About Zscaler

Zscaler operates the world’s largest zero-trust security cloud, providing secure access between users and applications from anywhere. The platform protects more than 50 million users across over 9,400 customers, including 30 percent of the Forbes Global 2000. Every day, Zscaler inspects and secures global internet traffic, preventing more than 9 billion security incidents such as malware downloads, phishing attempts, and data exfiltration.

To deliver this level of protection, Zscaler runs a globally distributed production environment. The platform processes more than 500 billion transactions per day across hundreds of thousands of systems across more than 160 global data centers. The infrastructure is highly bespoke, performance-critical, and spans a hybrid mix of bare metal and cloud environments.

Because Zscaler sits directly on the critical path of user access and security, reliability is fundamental. Production issues, elevated latency, or outages can immediately disrupt access to applications, impact employee productivity, and erode customer trust.

The problem: When secure access breaks, everything stops

Zscaler’s scale and architectural complexity generate a constant stream of operational signal. On average, the organization sees more than 150,000 alerts per month, with roughly 120 escalating into full incidents that require complex live coordination.

When incidents occur, impact is rarely isolated to a single service or team. Issues often ripple across networking, infrastructure, application, and security layers, pulling 20 to 30 engineers into live incident bridges. Engineers must manually stitch together context from logs, dashboards, metrics, change events, CI/CD systems, and bespoke internal tools, often under significant time pressure.

Even mid-severity incidents can take more than an hour to resolve. During that time, users may experience degraded access or elevated latency, support teams field customer reports, and senior engineers are pulled away from building and improving the platform. The longer resolution takes, the greater the downstream impact across customers and internal teams.

Zscaler’s SRE leadership recognized that more dashboards or raw data would not materially reduce this impact. What they needed were faster, higher-confidence answers about why issues were happening, how broadly they affected users, and where to focus engineering effort to restore reliable access quickly.

The Solution: Autonomous incident investigations for reliability at global scale

Zscaler deployed Resolve AI as its AI for production, to autonomously investigate alerts and support engineers during live incidents.

Resolve AI connects directly to Zscaler’s existing production systems, including logs, metrics, dashboards, alerts, change events, collaboration tools, and internal knowledge sources. It builds a living model of how services, infrastructure, and dependencies interact, allowing it to reason about incidents the way an experienced team of production engineers would.

When alerts fire, Resolve AI begins investigating immediately. It determines which dashboards and metrics matter, crafts and refines log queries, correlates signals across systems, and evaluates multiple root-cause hypotheses in parallel. Rather than producing walls of telemetry, Resolve AI surfaces clear working theories with production evidence that enable teams to act quickly and with confidence.

During Zscaler’s evaluation, Resolve AI autonomously investigated a DNS resolution issue and identified the underlying cause more than two hours before a human incident bridge was created.

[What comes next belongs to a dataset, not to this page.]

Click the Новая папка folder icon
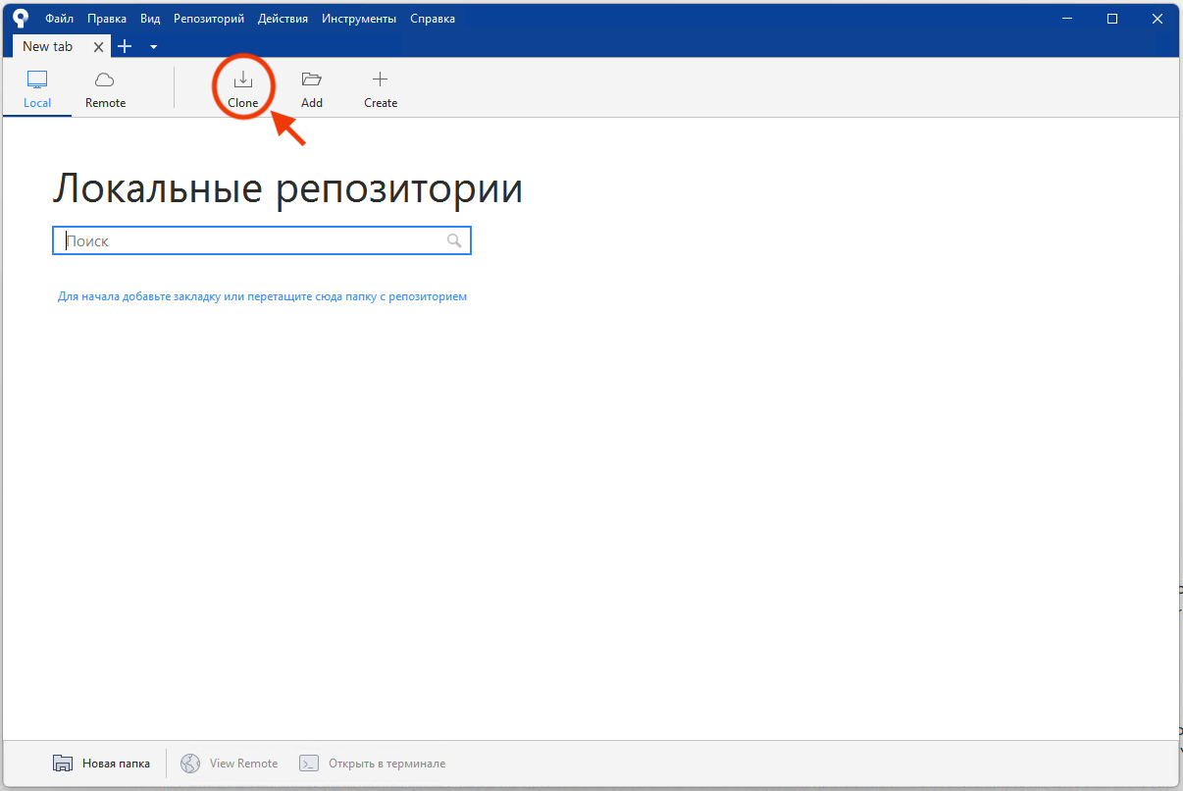The image size is (1183, 791). click(63, 763)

By the time the incident escalated, engineers already had actionable context, reducing time spent assembling teams and narrowing the window of user impact.

The Impact: Faster recovery, fewer escalations, more reliable access

With Resolve AI in place, Zscaler has significantly improved how it responds to production issues that directly affect their customer access and security.

Zscaler benefits with Resolve AI:

• 75 percent reduction in incident investigation time, shortening the duration of degraded access
• More than 30 percent fewer engineers involved per incident, reducing unnecessary escalations and interruptions
• Earlier diagnosis of issues, in some cases hours before incident bridges begin
• Thousands of engineering hours saved annually, allowing teams to focus on building and operating the platform

Resolve AI now autonomously investigates alerts as they occur and can be invoked on demand during other active incidents. This enables incident commanders to move faster with fewer people, restoring reliable access sooner and limiting downstream customer and support impact.

Looking ahead, Zscaler plans to expand the role of Resolve AI across additional production workflows, including capacity planning and supervised remediation. The long-term goal is to reduce mean time to resolution for many incidents to 15 minutes, ensuring that secure access remains reliable even as traffic, complexity, and customer expectations continue to grow.